Too much stress stops us from accessing the wholeness of our skills.
It’s impossible to have no stress – as normal people, it’s not possible to do it.
But if you keep stress to a level that motivates you, I think it’s a really good thing.
MOVE TO THRIVE: THINKING CAP EXERCISE
ELENI VARDAKI: I am also curious to find out about your thinking cap activity.
MARIA KARAKOSTANOGLOU: Alright! Thinking Cap is one of my favourite exercises.
So what you do is you roll out your ear. It’s like rolling paper between your fingers, only the paper is your ear. You put your thumb in your ear, and you keep opening, slowly slowly, all the way down to your earlobe.
And we’re gonna do this three times.
Now what will happen is that some people will feel the need to yawn – and it’s a very good thing. Please don’t let your good manners kick in and to this [Maria demonstrates a repressed yawn]. Please yawn like a lion, because it reduces the stress we have in our mandibular joint (and this is something we have a lot of). So if you want to yawn, yawn like a lion. And if you want to make a sound as well, do it.
Now we’re going to do it a third time.
Again, we’re going to do this left/right head-turning, and notice what we see.
I noticed, for instance, that I did this on my right side, and I can turn way more on the right than I can do on the left.
ELENI VARDAKI: Mmm. That’s so interesting! And I’m feeling more relaxing. I feel this is more of a relaxing one, and the one before was more of an activating one.
MARIA KARAKOSTANOGLOU: It’s true what you say. And it’s is very perceptive, actually, because movements that have to do with our Reptilian Brain are bigger movements because we want to activate our muscles on or back or on our legs. So the movements are bigger.
Movements that have to do more with our mid-brain and pertains more to our energy state, they’re finer movements.
So let’s do this for the other side.
Now we’re explaining the exercise, so it takes longer. Except for the Arm Activation, which takes 3 minutes, all other Brain Gym movements only take about a minute.
So think about it, when you’re in class, and you’re attending class, or you want to sit down and write your paper, and you take time to be present – then everything comes back.
I always hated when I would sit for an exam (it would be Math exam, for me), I would have studied, and then I wouldn’t remember anything. And then I’d remember everything when I was out of the classroom.
So that’s the kind of stress we don’t want.
So if you take time, if you drink water, if you do these two movements – and of course there are other things as well you can do – you can remember what you actually studied.

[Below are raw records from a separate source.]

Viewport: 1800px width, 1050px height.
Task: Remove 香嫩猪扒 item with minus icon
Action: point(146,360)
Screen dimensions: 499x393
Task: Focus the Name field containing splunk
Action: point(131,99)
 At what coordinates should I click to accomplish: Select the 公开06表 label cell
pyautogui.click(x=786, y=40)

ELENI VARDAKI: Mm that’s powerful. I felt – I mean, I yawned with that one, and I could feel my eyes were almost starting to tear up. You can feel the power of it. I’m amazed by how quickly it has an effect, as well.
So thanks very much for sharing this, Maria.
TEACH FRoM EXPERIENCE
ELENI VARDAKI: Is there anything else you’d like to add before we wrap up?

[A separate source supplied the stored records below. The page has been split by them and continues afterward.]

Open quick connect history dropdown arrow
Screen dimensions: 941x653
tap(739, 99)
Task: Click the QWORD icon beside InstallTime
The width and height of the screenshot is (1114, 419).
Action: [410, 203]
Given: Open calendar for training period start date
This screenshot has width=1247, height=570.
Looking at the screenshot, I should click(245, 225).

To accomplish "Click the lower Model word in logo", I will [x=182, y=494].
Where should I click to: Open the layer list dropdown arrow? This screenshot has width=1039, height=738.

MARIA KARAKOSTANOGLOU: Whoever is watching, I just want to urge you – do it.
It’s very different to talk from theory and to talk from experience. If we want to support the kids, we need to do it ourselves. If I want to say to my students, that: “Look, you need to do Arm Activation”, they need to see me doing it.

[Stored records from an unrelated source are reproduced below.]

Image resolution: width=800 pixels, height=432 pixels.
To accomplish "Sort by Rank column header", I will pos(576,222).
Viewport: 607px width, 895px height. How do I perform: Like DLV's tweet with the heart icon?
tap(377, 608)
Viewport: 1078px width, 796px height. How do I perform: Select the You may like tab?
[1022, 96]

It’s easy to preach and walk a different talk. That’s not effective. It’s not powerful.
If your students see you move, they will be at least curious to find out. I think curiosity is a wonderful thing. Your students don’t need to believe you. They need to try it.
So that’s what I would say to the teachers, to the adults. Try these movements out for you, and then you can share your experience.